Land: Großbritannien – Stil: Power Metal

1. Somewhere Back In Time
2. Blackthorne
3. Reflected Life
4. Heavenly
5. Moongate
6. Orb Of The Moons
7. Silver Tide
8. Time Machine
9. Far Beyond The Stars
10. The Avatar (Ascension)
11. Time For War

Von weit weit weg erklingt eine gar liebreizende, schwermetallische Melodie…

Vorwort: ASCENSION – das ist der Name einer im Jahre 2004 in Großbritannien gegründeten Power Metal-Combo um Leadsänger Richard Carnier. Ein leicht zu verwechselnder Name, nebenbei – derzeit gibt es etwa 5 weitere Metal-Bands, die sich ebenfalls ASCENSION schimpfen. Glücklicherweise sind die hier gemeinten ASCENSION als einzige der Bands einwandfrei dem Power Metal-Genre zuzuordnen, was die Zuordnung wiederum erleichtert.
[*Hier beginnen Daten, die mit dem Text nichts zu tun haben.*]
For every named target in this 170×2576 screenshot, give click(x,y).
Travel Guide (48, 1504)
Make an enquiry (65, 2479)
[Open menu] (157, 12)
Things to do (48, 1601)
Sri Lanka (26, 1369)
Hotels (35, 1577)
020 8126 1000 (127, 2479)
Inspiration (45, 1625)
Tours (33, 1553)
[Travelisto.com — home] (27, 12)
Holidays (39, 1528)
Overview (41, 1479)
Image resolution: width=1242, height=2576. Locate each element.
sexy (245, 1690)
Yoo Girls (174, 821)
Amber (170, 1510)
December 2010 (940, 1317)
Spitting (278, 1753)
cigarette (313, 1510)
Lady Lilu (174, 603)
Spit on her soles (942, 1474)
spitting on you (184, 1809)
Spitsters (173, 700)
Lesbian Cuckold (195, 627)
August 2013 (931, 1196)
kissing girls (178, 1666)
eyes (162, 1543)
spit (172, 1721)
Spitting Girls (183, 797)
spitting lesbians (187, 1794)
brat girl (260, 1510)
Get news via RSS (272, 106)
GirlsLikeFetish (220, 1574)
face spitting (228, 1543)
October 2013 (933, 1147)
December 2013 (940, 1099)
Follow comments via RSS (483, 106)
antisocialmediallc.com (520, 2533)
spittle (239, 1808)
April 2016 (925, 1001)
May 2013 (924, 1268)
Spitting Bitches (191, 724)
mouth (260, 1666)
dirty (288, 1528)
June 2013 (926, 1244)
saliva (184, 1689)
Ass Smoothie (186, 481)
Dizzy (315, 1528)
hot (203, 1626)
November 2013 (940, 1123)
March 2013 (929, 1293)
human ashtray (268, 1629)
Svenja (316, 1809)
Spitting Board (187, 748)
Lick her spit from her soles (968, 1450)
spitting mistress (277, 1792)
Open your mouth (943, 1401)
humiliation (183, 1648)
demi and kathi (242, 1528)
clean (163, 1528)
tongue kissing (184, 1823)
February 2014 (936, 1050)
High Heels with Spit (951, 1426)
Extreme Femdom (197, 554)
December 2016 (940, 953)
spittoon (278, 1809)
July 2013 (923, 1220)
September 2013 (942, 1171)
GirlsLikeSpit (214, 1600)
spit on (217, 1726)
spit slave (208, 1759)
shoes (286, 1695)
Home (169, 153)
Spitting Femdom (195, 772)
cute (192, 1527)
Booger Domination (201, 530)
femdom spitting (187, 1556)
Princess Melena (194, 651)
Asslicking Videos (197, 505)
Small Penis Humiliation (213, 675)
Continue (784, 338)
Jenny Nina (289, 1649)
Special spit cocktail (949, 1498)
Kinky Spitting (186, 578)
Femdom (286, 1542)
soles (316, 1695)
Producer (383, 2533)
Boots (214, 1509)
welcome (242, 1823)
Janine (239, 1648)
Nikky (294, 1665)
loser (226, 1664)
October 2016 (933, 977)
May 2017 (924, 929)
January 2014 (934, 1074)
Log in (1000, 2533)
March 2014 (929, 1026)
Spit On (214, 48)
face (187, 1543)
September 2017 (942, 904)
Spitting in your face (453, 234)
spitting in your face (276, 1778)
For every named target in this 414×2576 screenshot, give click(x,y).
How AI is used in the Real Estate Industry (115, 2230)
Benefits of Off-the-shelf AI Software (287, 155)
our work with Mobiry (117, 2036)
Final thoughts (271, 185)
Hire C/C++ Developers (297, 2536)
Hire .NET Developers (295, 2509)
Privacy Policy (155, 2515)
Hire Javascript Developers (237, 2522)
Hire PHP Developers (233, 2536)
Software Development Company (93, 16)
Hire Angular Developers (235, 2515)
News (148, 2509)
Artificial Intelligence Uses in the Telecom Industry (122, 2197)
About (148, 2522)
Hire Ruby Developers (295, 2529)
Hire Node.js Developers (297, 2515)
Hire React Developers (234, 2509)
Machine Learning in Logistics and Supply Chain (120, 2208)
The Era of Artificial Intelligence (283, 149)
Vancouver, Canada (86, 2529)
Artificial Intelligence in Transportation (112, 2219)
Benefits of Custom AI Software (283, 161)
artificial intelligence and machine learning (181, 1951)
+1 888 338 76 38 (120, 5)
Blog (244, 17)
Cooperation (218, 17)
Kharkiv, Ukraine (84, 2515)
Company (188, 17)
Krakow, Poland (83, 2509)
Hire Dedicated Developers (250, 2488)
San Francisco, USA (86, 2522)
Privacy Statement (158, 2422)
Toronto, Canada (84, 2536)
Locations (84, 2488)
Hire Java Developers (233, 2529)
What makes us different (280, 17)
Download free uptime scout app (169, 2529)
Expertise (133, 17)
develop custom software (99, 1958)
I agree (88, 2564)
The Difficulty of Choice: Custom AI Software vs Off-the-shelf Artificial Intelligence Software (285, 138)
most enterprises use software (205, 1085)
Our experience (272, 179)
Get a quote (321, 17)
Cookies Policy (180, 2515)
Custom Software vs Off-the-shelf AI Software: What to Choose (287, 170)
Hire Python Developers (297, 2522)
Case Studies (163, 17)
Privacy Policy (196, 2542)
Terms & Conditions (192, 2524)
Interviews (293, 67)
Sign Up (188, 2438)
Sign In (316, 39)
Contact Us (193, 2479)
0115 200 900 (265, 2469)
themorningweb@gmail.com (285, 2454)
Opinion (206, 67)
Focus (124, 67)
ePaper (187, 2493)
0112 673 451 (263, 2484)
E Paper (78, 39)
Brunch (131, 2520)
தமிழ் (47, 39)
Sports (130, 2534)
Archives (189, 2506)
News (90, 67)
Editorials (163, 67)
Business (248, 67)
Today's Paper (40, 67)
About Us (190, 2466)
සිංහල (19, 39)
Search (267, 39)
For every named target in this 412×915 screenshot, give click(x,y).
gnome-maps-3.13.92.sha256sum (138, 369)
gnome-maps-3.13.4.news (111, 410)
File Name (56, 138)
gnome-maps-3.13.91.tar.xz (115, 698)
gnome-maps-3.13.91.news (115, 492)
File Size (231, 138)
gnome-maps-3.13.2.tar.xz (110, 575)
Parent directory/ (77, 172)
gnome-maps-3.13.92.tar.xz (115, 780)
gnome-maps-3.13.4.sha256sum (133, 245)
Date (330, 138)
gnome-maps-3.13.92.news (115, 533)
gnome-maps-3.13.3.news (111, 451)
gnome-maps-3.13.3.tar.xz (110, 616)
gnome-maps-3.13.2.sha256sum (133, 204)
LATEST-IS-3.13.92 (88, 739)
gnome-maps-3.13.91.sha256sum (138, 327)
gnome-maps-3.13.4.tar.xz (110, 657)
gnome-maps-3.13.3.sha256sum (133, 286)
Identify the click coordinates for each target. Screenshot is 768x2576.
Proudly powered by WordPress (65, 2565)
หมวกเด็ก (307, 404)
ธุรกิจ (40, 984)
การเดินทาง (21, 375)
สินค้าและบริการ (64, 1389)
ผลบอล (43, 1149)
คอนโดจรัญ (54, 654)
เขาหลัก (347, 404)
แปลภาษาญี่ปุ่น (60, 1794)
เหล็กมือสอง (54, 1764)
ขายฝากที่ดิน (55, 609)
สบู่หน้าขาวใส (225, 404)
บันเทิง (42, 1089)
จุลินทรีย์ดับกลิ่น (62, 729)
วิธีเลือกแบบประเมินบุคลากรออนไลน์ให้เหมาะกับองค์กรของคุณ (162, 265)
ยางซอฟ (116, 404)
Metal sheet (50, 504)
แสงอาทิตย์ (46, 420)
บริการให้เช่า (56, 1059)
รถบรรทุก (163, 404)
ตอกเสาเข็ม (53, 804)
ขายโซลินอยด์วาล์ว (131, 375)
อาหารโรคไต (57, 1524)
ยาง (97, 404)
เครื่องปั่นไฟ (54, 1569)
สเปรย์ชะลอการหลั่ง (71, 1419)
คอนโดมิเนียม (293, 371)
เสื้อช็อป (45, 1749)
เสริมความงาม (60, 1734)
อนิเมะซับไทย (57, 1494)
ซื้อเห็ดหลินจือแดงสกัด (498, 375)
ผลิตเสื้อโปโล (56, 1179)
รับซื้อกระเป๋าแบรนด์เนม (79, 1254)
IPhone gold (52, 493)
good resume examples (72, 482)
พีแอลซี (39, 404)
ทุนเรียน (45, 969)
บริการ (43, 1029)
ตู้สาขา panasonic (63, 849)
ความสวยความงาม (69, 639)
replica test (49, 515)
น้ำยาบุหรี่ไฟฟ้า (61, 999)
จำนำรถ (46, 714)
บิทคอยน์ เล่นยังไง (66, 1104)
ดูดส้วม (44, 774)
Böse Zungen könnten nun behaupten, dass die Musik einer Band mit einem vergleichsweise einfallslosen Namen ebenso klingt – doch ob diese Unterstellung wirklich zutrifft, soll an dieser Stelle ein für allemal geklärt werden. Wieder Mal – schließlich sind es derer Bands nicht wenige, die sich einen etwas… simplen Bandnamen aneignen und so im Wirrwarr der unendlichen Vielzahl von Vertretern des Genres kaum auffallen. Zu den bisherigen Releases gibt es indes wenig zu sagen, es handelte sich ausschließlich um EP’s und SINGLES. Umso gelegener kommt im Jahre 2012 also das Debütalbum FAR BEYOND THE STARS, das einen expliziteren Einblick und eine hoffentlich erfreuliche Zukunftsprognose erlaubt.

Kritik: Stichwort Klischees – in der Tat scheint man im Hause ASCENSION vor eben selbigen nicht gefeit zu sein. Nicht nur der Bandname, auch der Albentitel und die einzelnen Trackbezeichnungen lassen den geneigten Power Metal-Konsumenten schnell an ideenlose, schnell produzierte Fliessbandware denken. Dies ist auch der relative erste Eindruck, der mit der Verköstigung der Openers SOMEWHERE BACK IN TIME einhergeht, einhergehen kann. Doch es gilt, abzuwarten – denn der Musik wohnt etwas spezielles inne, ein Faktor; den es erst noch zu entdecken gilt. Der Opener gibt zumindest schon einmal die ungefähre Marschrichtung der Musik und des Albums vor: es geht recht flott und melodiös zur Sache, textlich verhält es sich dabei recht typisch. Schnell anzumerken ist den Jungs von ASCENSION auch ihre Herkunft: ihre Musik klingt deutlich nach einem europäischen Power Metal a’la Großbritannien, potentielle Vergleichsbands wie DRAGONFORCE oder POWER QUEST rücken in das Scheinwerferlicht. Mit Richard Carnie hat man in Sachen ASCENSION gar einen ähnlich stimmkräftigen, in den höchsten Lagen singenden Könner am Mikrofon; der schnell zum Aushängeschild der Band avanciert und ihr einen erhöhten Wiedererkennungswert verschafft.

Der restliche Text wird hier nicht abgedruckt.